Task:
Copy the records below line for line, leaving every character unchanged.

Data shown:
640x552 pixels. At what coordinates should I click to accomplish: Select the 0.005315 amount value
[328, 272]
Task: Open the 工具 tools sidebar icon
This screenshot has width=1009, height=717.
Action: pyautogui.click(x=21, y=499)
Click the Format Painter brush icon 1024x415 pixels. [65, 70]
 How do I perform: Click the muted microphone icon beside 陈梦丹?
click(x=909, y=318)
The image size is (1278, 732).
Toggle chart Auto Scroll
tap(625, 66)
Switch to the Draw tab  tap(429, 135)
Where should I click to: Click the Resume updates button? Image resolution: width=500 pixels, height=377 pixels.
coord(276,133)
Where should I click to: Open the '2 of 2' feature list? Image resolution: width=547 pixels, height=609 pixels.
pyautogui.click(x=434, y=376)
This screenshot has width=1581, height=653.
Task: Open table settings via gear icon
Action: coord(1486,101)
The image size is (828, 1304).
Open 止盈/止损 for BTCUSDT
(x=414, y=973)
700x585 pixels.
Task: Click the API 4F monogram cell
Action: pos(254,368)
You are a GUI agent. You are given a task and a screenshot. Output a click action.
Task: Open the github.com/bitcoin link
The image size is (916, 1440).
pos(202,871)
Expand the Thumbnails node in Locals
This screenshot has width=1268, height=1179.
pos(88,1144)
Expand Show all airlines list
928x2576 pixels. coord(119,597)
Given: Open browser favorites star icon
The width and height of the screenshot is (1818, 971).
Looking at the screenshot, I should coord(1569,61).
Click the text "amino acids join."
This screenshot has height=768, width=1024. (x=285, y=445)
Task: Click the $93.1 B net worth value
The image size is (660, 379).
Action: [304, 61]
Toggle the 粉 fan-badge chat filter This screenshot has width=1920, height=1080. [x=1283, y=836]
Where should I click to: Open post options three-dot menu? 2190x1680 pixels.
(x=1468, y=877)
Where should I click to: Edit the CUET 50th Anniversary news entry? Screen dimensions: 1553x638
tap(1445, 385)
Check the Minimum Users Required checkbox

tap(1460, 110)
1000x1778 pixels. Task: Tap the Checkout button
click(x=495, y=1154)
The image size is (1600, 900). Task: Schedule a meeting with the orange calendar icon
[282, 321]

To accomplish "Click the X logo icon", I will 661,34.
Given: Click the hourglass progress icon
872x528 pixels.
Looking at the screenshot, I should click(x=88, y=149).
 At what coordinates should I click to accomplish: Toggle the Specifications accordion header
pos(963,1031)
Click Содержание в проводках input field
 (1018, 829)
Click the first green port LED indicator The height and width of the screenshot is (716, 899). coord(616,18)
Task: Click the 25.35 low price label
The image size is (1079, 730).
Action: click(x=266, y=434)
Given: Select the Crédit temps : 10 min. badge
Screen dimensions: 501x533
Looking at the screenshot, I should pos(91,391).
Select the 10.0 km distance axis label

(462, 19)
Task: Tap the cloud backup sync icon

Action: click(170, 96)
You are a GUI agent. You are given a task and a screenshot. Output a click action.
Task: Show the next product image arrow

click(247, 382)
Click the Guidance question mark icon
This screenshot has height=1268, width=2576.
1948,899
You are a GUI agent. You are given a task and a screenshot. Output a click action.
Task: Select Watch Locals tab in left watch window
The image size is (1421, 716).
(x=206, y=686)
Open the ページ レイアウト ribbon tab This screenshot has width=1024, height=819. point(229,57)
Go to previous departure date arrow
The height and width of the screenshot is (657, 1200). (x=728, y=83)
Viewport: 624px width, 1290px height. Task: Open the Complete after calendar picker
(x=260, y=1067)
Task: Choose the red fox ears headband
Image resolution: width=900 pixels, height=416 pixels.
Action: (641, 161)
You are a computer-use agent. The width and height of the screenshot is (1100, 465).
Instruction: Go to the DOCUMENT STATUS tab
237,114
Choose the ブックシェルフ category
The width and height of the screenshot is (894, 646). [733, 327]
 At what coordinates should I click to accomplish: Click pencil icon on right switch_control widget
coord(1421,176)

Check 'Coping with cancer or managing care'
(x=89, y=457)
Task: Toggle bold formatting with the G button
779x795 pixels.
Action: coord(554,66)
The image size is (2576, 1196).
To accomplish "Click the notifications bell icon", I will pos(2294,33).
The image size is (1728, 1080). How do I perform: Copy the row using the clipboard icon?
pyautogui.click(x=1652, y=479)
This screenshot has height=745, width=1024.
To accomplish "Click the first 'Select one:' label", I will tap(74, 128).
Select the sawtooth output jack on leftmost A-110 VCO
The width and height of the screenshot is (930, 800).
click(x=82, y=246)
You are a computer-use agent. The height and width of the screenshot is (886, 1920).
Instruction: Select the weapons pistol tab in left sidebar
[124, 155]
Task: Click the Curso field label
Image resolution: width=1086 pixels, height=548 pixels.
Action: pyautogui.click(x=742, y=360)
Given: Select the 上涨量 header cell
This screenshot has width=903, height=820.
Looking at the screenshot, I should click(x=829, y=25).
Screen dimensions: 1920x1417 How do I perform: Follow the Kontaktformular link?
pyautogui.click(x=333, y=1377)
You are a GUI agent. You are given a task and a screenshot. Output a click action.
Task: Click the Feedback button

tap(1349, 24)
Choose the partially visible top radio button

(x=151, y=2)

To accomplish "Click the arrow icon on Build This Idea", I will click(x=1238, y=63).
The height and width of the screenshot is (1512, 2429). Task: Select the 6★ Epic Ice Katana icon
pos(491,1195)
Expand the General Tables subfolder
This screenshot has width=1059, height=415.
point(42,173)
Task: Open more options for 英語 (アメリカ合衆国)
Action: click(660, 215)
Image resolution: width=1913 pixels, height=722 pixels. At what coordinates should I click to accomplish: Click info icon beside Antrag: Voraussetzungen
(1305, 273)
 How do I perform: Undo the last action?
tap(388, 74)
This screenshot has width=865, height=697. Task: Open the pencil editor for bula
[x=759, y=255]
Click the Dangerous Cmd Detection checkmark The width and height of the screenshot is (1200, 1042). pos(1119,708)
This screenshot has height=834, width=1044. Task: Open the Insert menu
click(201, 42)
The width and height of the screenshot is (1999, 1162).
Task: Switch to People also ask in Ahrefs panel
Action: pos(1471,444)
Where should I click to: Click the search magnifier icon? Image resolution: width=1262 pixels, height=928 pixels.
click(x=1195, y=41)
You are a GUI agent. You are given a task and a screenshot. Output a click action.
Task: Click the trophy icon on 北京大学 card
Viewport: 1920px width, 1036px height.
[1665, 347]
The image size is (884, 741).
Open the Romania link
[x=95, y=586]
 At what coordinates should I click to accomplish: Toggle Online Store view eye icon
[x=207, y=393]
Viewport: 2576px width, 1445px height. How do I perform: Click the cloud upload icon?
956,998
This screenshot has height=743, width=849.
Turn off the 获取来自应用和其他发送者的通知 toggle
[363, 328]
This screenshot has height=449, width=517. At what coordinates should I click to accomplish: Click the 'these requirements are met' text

Written reply:
640x552 pixels. At what coordinates should I click to accomplish: Select the 0.005315 amount value
[328, 272]
Task: Open the 工具 tools sidebar icon
This screenshot has width=1009, height=717.
Action: pyautogui.click(x=21, y=499)
Click the Format Painter brush icon 1024x415 pixels. [65, 70]
 How do I perform: Click the muted microphone icon beside 陈梦丹?
click(x=909, y=318)
The image size is (1278, 732).
Toggle chart Auto Scroll
tap(625, 66)
Switch to the Draw tab  tap(429, 135)
Where should I click to: Click the Resume updates button? Image resolution: width=500 pixels, height=377 pixels.
coord(276,133)
Where should I click to: Open the '2 of 2' feature list? Image resolution: width=547 pixels, height=609 pixels.
pyautogui.click(x=434, y=376)
This screenshot has width=1581, height=653.
Task: Open table settings via gear icon
Action: coord(1486,101)
The image size is (828, 1304).
Open 止盈/止损 for BTCUSDT
(x=414, y=973)
700x585 pixels.
Task: Click the API 4F monogram cell
Action: pos(254,368)
You are a GUI agent. You are given a task and a screenshot. Output a click action.
Task: Open the github.com/bitcoin link
The image size is (916, 1440).
pos(202,871)
Expand the Thumbnails node in Locals
This screenshot has width=1268, height=1179.
pos(88,1144)
Expand Show all airlines list
928x2576 pixels. coord(119,597)
Given: Open browser favorites star icon
The width and height of the screenshot is (1818, 971).
Looking at the screenshot, I should coord(1569,61).
Click the text "amino acids join."
This screenshot has height=768, width=1024. (x=285, y=445)
Task: Click the $93.1 B net worth value
The image size is (660, 379).
Action: [304, 61]
Toggle the 粉 fan-badge chat filter This screenshot has width=1920, height=1080. [x=1283, y=836]
Where should I click to: Open post options three-dot menu? 2190x1680 pixels.
(x=1468, y=877)
Where should I click to: Edit the CUET 50th Anniversary news entry? Screen dimensions: 1553x638
tap(1445, 385)
Check the Minimum Users Required checkbox

tap(1460, 110)
1000x1778 pixels. Task: Tap the Checkout button
click(x=495, y=1154)
The image size is (1600, 900). Task: Schedule a meeting with the orange calendar icon
[282, 321]

To accomplish "Click the X logo icon", I will 661,34.
Given: Click the hourglass progress icon
872x528 pixels.
Looking at the screenshot, I should click(x=88, y=149).
 At what coordinates should I click to accomplish: Toggle the Specifications accordion header
pos(963,1031)
Click Содержание в проводках input field
 (1018, 829)
Click the first green port LED indicator The height and width of the screenshot is (716, 899). coord(616,18)
Task: Click the 25.35 low price label
The image size is (1079, 730).
Action: click(x=266, y=434)
Given: Select the Crédit temps : 10 min. badge
Screen dimensions: 501x533
Looking at the screenshot, I should pos(91,391).
Select the 10.0 km distance axis label

(462, 19)
Task: Tap the cloud backup sync icon

Action: click(170, 96)
You are a GUI agent. You are given a task and a screenshot. Output a click action.
Task: Show the next product image arrow

click(247, 382)
Click the Guidance question mark icon
This screenshot has height=1268, width=2576.
1948,899
You are a GUI agent. You are given a task and a screenshot. Output a click action.
Task: Select Watch Locals tab in left watch window
The image size is (1421, 716).
(x=206, y=686)
Open the ページ レイアウト ribbon tab This screenshot has width=1024, height=819. point(229,57)
Go to previous departure date arrow
The height and width of the screenshot is (657, 1200). (x=728, y=83)
Viewport: 624px width, 1290px height. Task: Open the Complete after calendar picker
(x=260, y=1067)
Task: Choose the red fox ears headband
Image resolution: width=900 pixels, height=416 pixels.
Action: (641, 161)
You are a computer-use agent. The width and height of the screenshot is (1100, 465).
Instruction: Go to the DOCUMENT STATUS tab
237,114
Choose the ブックシェルフ category
The width and height of the screenshot is (894, 646). [733, 327]
 At what coordinates should I click to accomplish: Click pencil icon on right switch_control widget
coord(1421,176)

Check 'Coping with cancer or managing care'
(x=89, y=457)
Task: Toggle bold formatting with the G button
779x795 pixels.
Action: coord(554,66)
The image size is (2576, 1196).
To accomplish "Click the notifications bell icon", I will pos(2294,33).
The image size is (1728, 1080). How do I perform: Copy the row using the clipboard icon?
pyautogui.click(x=1652, y=479)
This screenshot has height=745, width=1024.
To accomplish "Click the first 'Select one:' label", I will tap(74, 128).
Select the sawtooth output jack on leftmost A-110 VCO
The width and height of the screenshot is (930, 800).
click(x=82, y=246)
You are a computer-use agent. The height and width of the screenshot is (886, 1920).
Instruction: Select the weapons pistol tab in left sidebar
[124, 155]
Task: Click the Curso field label
Image resolution: width=1086 pixels, height=548 pixels.
Action: pyautogui.click(x=742, y=360)
Given: Select the 上涨量 header cell
This screenshot has width=903, height=820.
Looking at the screenshot, I should click(x=829, y=25).
Screen dimensions: 1920x1417 How do I perform: Follow the Kontaktformular link?
pyautogui.click(x=333, y=1377)
You are a GUI agent. You are given a task and a screenshot. Output a click action.
Task: Click the Feedback button

tap(1349, 24)
Choose the partially visible top radio button

(x=151, y=2)

To accomplish "Click the arrow icon on Build This Idea", I will click(x=1238, y=63).
The height and width of the screenshot is (1512, 2429). Task: Select the 6★ Epic Ice Katana icon
pos(491,1195)
Expand the General Tables subfolder
This screenshot has width=1059, height=415.
point(42,173)
Task: Open more options for 英語 (アメリカ合衆国)
Action: click(660, 215)
Image resolution: width=1913 pixels, height=722 pixels. At what coordinates should I click to accomplish: Click info icon beside Antrag: Voraussetzungen
(1305, 273)
 How do I perform: Undo the last action?
tap(388, 74)
This screenshot has width=865, height=697. Task: Open the pencil editor for bula
[x=759, y=255]
Click the Dangerous Cmd Detection checkmark The width and height of the screenshot is (1200, 1042). pos(1119,708)
This screenshot has height=834, width=1044. Task: Open the Insert menu
click(201, 42)
The width and height of the screenshot is (1999, 1162).
Task: Switch to People also ask in Ahrefs panel
Action: pos(1471,444)
Where should I click to: Click the search magnifier icon? Image resolution: width=1262 pixels, height=928 pixels.
click(x=1195, y=41)
You are a GUI agent. You are given a task and a screenshot. Output a click action.
Task: Click the trophy icon on 北京大学 card
Viewport: 1920px width, 1036px height.
[1665, 347]
The image size is (884, 741).
Open the Romania link
[x=95, y=586]
 At what coordinates should I click to accomplish: Toggle Online Store view eye icon
[x=207, y=393]
Viewport: 2576px width, 1445px height. How do I perform: Click the cloud upload icon?
956,998
This screenshot has height=743, width=849.
Turn off the 获取来自应用和其他发送者的通知 toggle
[363, 328]
This screenshot has height=449, width=517. At what coordinates should I click to accomplish: Click the 'these requirements are met' text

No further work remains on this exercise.